After all of our other benchmarks thus far, it shouldn't come as a surprise to see Zotac's 480GB Sonix behind the NVMe-enabled competition in application throughput.
Like many mainstream SSDs, the Sonix performs best in light workloads. And when it has time to clean its NAND cells, write performance improves. However, background activity seems to affect performance when utilization increases, even though the E7 has four cores to minimize the impact of maintenance tasks.
Total Access Time
Don't assume that just because an SSD employs an NVMe interface, it delivers low latency in all workloads. When we look at the best and worst performers in an access time chart, it's hard not to think of Phison's E7 as the world's first entry-level NVMe controller. We hope Zotac and Phison address latency under taxing loads, and bring performance in line with the competition.
The numbers we get from less demanding benchmarks are more likeable. The Sonix even outperforms Samsung's lauded NVMe SSDs after recovering from a heavy workload (then again, Samsung's drives take longer than most to fully bounce back from debilitating conditions, so this isn't as big of a win as it sounds).
We wanted to include our busy time tests to get a better idea of what power consumption might look like, since our notebook battery life test isn't compatible with add-in cards. This metric tells us how long (in seconds) each drive is actually working.
In the most demanding scenarios, Zotac's Sonix takes three times longer to finish than Intel's SSD 750 and twice as long as Samsung's NVMe-enabled drives. But under lighter workloads, the Sonix falls in line with the other SSDs. It seems as though the inconsistent performance observed in some of our synthetic benchmarks carries over to intensive real-world environments.
"For a bit of context, AHCI operates on one command at a time, but can queue up to 32 of them. NVMe can operate on as many as 256 commands simultaneously, and each of those commands can queue another 256."
65536 commands per queue
"Real-world software rarely pushes fast storage devices to their limits"

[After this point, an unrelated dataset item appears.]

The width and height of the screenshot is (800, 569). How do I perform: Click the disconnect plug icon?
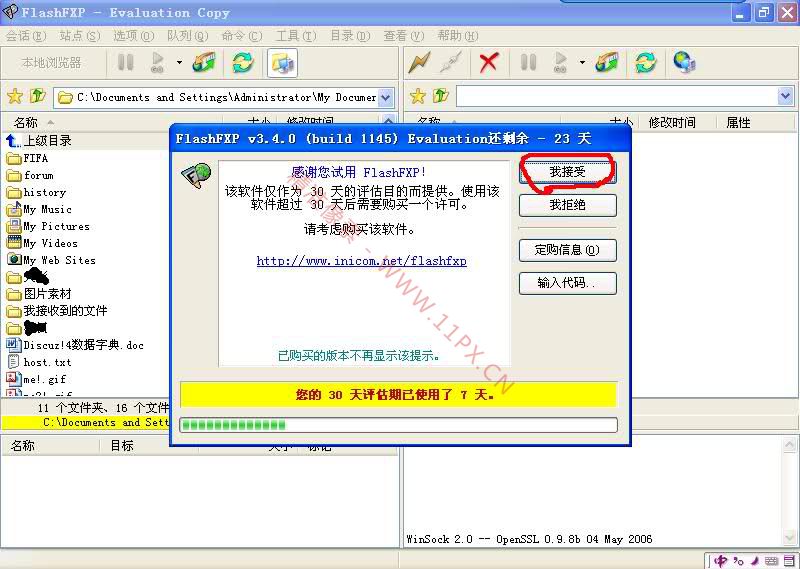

Chris, I am curious about what all holds back NVMe SSD's from getting their full potential? What all needs to come together to reach their full potential? Will Kaby Lake and the new 200-Series Chipset Union Point motherboards help to get better performance out of the new NVMe & Optane SSD's? I've heard we need a far bigger BUS too. I am holding out for an NVMe SSD that will actually reach the claimed 32 Gb/s or close to it - minus overhead.
This is my semi-educated guess.
1) The storage chips need to be faster, but they are pretty fast.
2) Controllers need to be faster. Less complicated overhead, better command concurrency, etc
3) There is a latency vs throughput issue. If most programs are making one request at a time and waiting for the response for that request, then you need really low latency to have high bandwidth. On the other hand, if a program makes many concurrent requests, then it just multiplied its theoretical peak bandwidth.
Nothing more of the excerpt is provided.